Queste labili figure essendo state allestite non per meriti, ma per titoli fuori dal seminato, preferirono acque torbide della“acultura”  naviganti di notti perenni.

L’unica ragione plausibile è questa, specie dopo i fari accesi da esperti e formati ricercatori, i quali consapevolmente attenti alle ilarità diffuse in temi e in risultati di una politica senza cultura, segnala continuamente figuranti economici, il cui compito non segue i sentieri del sacrificio culturale, preferendo accumulare consensi elettorali per la gestione politica del territorio.

Chiaramente questa è un’ipotesi che non ha alcuna fondatezza, in quanto, sono sensazioni che emergono sulla base degli elementi di osservazione, di un sintetico dipinto, che non lascia presagire cose buone.

In genere quanti si fingono in difesa o per la giusta diffusione della cultura, non sono storici di raffinata completezza, ma “suonatori senza scrupoli”, il cui fine mira ad impossessarsi di frammenti acquisiti dalle altrui menti, per poi usarli senza ne rispetto e ne garbo, certi che i fruitori dell’evento che vanno a produrre è campo di semina di addetti di una simile deriva culturale.

Fissare le tappe storiche della minoranza e contestualizzarle in presidi territoriali ben identificati, non è un compito facile o alla portata di ogni addetto, in quanto, la lettura di particolarissimi episodi, può essere eseguita solo da quanti hanno nel loro bagaglio culturali, l’intangibile linguistico, tramandato senza segni e ne tomi e quindi nella sola forma orale.

Questo è il motivo che spiega i tanti episodi storici disconnessi, presentati come caratteristica della minoranza storica e sono il frutto acerbo di una non cultura irresponsabile, di quanti si elevano a guida senza averne alcuna formazione.
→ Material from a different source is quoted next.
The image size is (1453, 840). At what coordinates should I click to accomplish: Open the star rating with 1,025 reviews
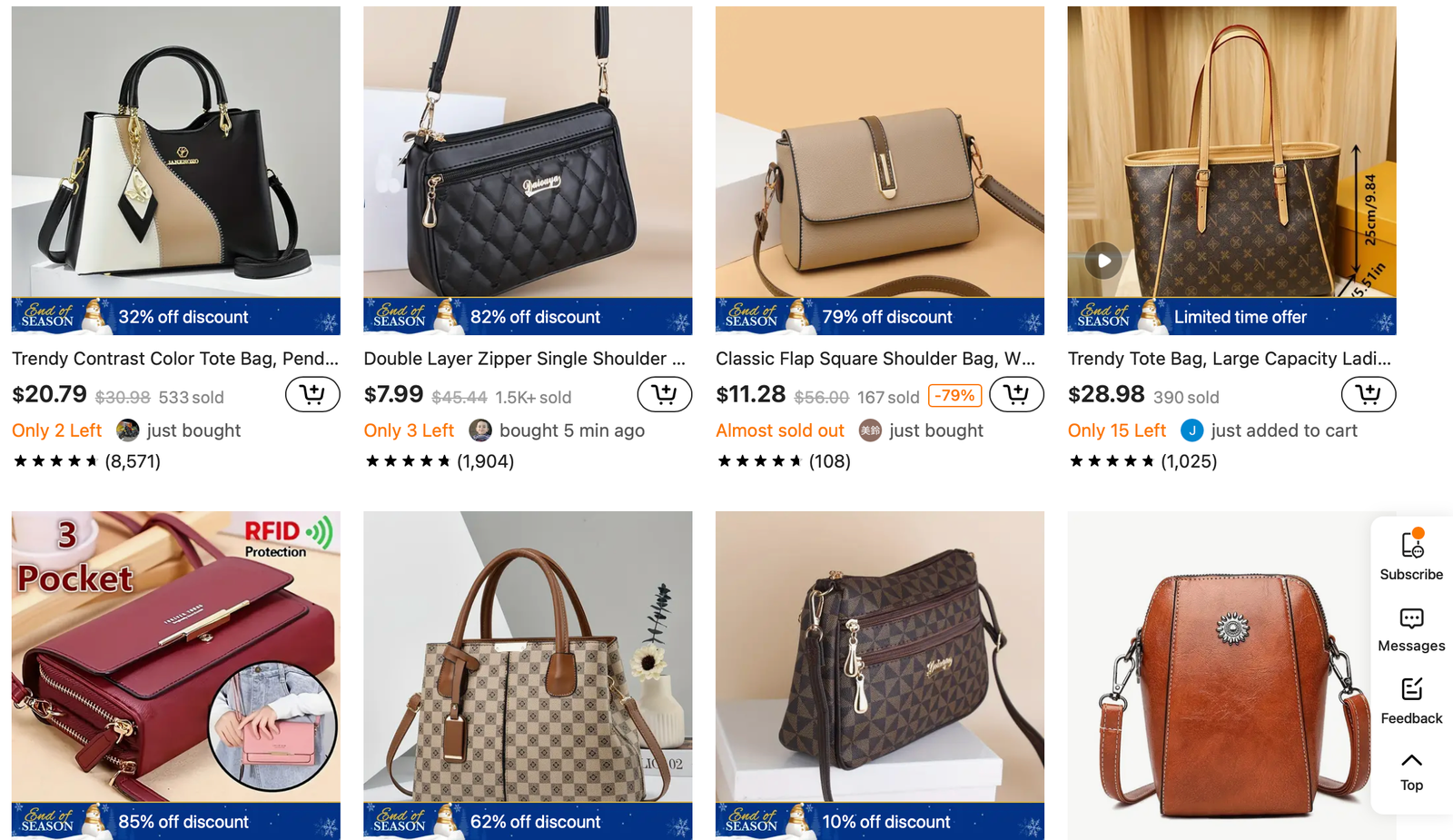(1142, 461)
Gli stessi a preferire al libero arbitrio, pur di non assumere alcuna responsabilità storica, l’unica in grado di impedire il proliferare di anomale e mortificanti figure.
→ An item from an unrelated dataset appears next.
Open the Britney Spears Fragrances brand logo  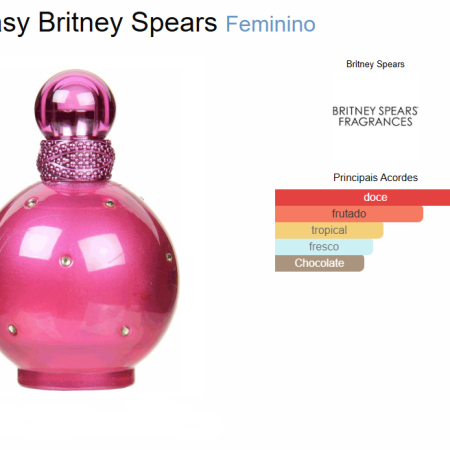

Questo ha consentito alla massa di “acultura” di vagare all’interno della regione storica e seminare “alloctonie”  prive di senso, costringendo l’intero indotto ad abbarbicarsi a Valjie e Gjitonie copiate da temi di ballo e di vicinato, in tutto rendere la regione storica così banale da non essere considerata da nessuno dei canali turistici.
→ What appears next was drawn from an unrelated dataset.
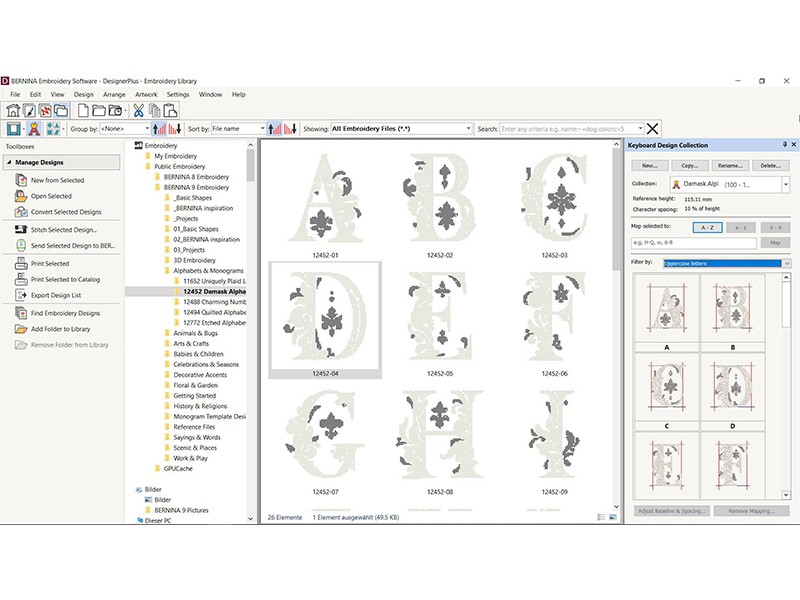Click the Copy icon in the toolbar
Viewport: 800px width, 600px height.
point(154,111)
Quanti studiano e impegnano, per la definizione della storia, documenti, risorse e tempo, non possono e non devono essere scambiati come semplici volontari, obbligati ad offrire,  gratuitamente le proprie opere inedite e per questo preziose, a inconsapevoli praticanti.

I quali non hanno la misura di cosa rappresenti la ricerca, l’unica risorsa in grado di contestualizzare, regione storca e la capitale del regno; a tal proposito è bene precisare, che quanti lo pensassero, abbiano almeno l’intuito di scuotersi dal torpore e prendano consapevolezza, che, il lavoro va pagato, se poi è anche esclusivo, va pagato, almeno il doppio anzi direi ancor di più.

Come si può pretendere di fare una mostra, un volumetto esplicativo, contestualizzarli in una ben identificata area metropolitana, secondo il volere di inconsapevoli  ed inadatti attivisti senza titolo, speranzosi che gli vengano affidati o consegnando scritti inediti e di inestimabile valore, ad uso/consumo di operatori, privi dei minimali requisiti di comprensione o competenza?

Se esistono persone che credono che per un momento di gloria, ogni cosa vada posto nelle disposizioni di quanti sono abituati a fare il mestiere di antiquari, per i politici locali, “hanno confuso il requisiti della buona educazione”, quella che sta alla base  del comportamento di chi fa lo storico, “con altra cosa”.

Questo non è dignitoso, non è giusto, non lascia un buon ricordo, di quanti si presentano come tutori di “beni culturali” e poi si rivelano “usurpatori di beni altrui”.

L’opera di quanti si occupano di storia e offrono solide risposte di luogo, di tempo e di uomini, va incentivano, non obbligato a produrre cento pagine di storia inedita, con immagini e documenti per lasciarli nelle disponibilità di quanti confondono sin anche: Bernardino di Salerno, con Bernardino di Bisignano; in fondo nulla di male si compie scrivendo ciò, solo un salto generazionale di tre secoli e per chiudere il cerchio siamo tornati all’inizio di questo breve.